§ WHAT YOU HAVE TO DO: What is the count of lines in the data that hold the string "will"? State the number alone.

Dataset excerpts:
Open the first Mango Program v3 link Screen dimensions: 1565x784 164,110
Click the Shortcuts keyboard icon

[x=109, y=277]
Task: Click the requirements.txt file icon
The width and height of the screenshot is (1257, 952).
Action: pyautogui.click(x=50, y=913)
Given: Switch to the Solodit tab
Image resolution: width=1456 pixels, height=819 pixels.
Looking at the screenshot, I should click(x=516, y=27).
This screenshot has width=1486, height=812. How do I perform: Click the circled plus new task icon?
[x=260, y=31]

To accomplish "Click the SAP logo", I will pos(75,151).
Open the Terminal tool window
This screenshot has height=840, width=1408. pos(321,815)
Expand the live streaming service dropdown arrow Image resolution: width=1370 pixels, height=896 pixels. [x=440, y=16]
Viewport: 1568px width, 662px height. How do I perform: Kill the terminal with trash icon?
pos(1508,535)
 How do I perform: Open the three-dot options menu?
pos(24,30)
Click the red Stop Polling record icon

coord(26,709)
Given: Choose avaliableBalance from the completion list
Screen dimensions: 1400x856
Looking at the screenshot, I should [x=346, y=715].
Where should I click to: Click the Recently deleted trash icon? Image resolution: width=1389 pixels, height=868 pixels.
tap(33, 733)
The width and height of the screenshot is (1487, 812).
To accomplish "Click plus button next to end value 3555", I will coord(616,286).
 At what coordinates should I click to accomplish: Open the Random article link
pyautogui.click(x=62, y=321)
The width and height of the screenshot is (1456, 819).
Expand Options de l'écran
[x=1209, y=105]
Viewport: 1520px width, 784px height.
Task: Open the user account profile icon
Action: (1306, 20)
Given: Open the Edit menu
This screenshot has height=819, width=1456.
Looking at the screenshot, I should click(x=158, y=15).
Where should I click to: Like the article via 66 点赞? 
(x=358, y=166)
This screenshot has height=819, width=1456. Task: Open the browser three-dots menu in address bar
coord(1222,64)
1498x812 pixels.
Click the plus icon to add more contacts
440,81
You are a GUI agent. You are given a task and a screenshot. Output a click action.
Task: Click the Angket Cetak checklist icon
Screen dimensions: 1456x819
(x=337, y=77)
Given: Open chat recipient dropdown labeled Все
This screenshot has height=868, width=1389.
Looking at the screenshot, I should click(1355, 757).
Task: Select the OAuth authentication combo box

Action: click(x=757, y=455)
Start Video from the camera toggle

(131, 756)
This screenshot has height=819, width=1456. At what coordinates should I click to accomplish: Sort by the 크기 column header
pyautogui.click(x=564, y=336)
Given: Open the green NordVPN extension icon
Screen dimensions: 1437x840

§ OUTPUT OF THE EXERCISE: 2